In 2018, Mack and Kasey encountered Markel Girty near the Lansdowne Park public housing complex, where the Rollin’ 30s were known to sell cocaine and other drugs out of a “trap house.” Girty was shot and killed after a dispute broke out over the marijuana he was carrying.
Guerrant was culpable, federal prosecutors say, even though he was behind bars at the time.
“The murder of Markel Girty by gang member Trayvone Kasey, robbing him of his marijuana, is exactly the sort of criminal act that anyone in Mr. Guerrant’s position would have known was inevitable once he set the Rollin’ 30s on its path of organized street crime,” Miller wrote.
Miller’s eight-page memorandum also details how the gang infiltrated life in the city’s school system.
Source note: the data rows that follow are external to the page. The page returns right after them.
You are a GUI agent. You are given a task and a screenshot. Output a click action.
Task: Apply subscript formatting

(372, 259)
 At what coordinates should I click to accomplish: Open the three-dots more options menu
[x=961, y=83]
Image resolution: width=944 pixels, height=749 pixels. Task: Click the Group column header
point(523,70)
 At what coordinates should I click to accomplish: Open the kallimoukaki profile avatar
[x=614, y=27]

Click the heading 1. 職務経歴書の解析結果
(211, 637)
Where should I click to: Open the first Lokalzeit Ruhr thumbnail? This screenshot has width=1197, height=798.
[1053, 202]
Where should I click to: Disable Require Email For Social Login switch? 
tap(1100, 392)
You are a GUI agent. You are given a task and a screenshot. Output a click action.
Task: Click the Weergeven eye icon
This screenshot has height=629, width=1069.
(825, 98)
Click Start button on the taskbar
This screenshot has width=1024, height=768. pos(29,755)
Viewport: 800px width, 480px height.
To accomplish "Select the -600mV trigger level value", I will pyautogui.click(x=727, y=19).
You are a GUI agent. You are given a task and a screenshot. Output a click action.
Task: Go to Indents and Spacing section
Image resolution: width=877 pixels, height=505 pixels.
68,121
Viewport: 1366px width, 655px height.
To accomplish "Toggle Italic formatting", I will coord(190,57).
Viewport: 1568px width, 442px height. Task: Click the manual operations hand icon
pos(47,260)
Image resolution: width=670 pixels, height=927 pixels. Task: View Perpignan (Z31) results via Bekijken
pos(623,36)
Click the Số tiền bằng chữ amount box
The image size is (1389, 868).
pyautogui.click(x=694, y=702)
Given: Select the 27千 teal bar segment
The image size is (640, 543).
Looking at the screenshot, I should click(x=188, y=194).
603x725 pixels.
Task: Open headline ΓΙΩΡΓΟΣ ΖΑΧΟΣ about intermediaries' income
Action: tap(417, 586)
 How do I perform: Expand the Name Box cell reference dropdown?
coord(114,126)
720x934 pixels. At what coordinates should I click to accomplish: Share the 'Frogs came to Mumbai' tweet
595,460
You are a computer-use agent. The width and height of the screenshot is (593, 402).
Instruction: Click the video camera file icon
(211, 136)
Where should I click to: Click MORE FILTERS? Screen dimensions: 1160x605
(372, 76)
One student told authorities that she watched from William Fleming High School, via a live stream on Facebook, a gang initiation in which a Patrick Henry student was beaten at Guerrant’s direction.
Guerrant — who reportedly was first introduced to the Rollin’ 30s while in prison for his 2007 murder conviction — “not surprisingly ... had a very troubled childhood,” Kowalczuk and Kenney wrote in a sentencing memorandum filed last week.
Guerrant’s late mother was a drug addict who spent part of his childhood in prison. At the age of 7, he began smoking marijuana. The habit led to daily use, which his attorneys say contributed to series of bad decisions that followed him through life.
As a seventh-grader, Guerrant was expelled from middle school for setting a fire. His disciplinary record included “loud outbursts in class, refusing to follow directions, fighting, stealing $118 from a teacher’s purse, calling teachers ‘crackheads,’ throwing a chair, and being talkative in class,” court records state.
His only job experience was two brief stints at fast food restaurants.
Perhaps his most significant accomplishment in life was establishing the Rollin’ 30s in Roanoke. Guerrant has a large gang tattoo on his stomach that he has displayed on Facebook, federal authorities say, and has made social media comments that indicate he was the gang’s undisputed leader.
A sentence of 37 years for the 31-year-old would be a downward variance from sentencing guidelines.
“While there are many aggravating factors in this case,” Kowalczuk and Kenney wrote, such a variance is justified in light of Guerrant’s “difficult and tragic childhood.”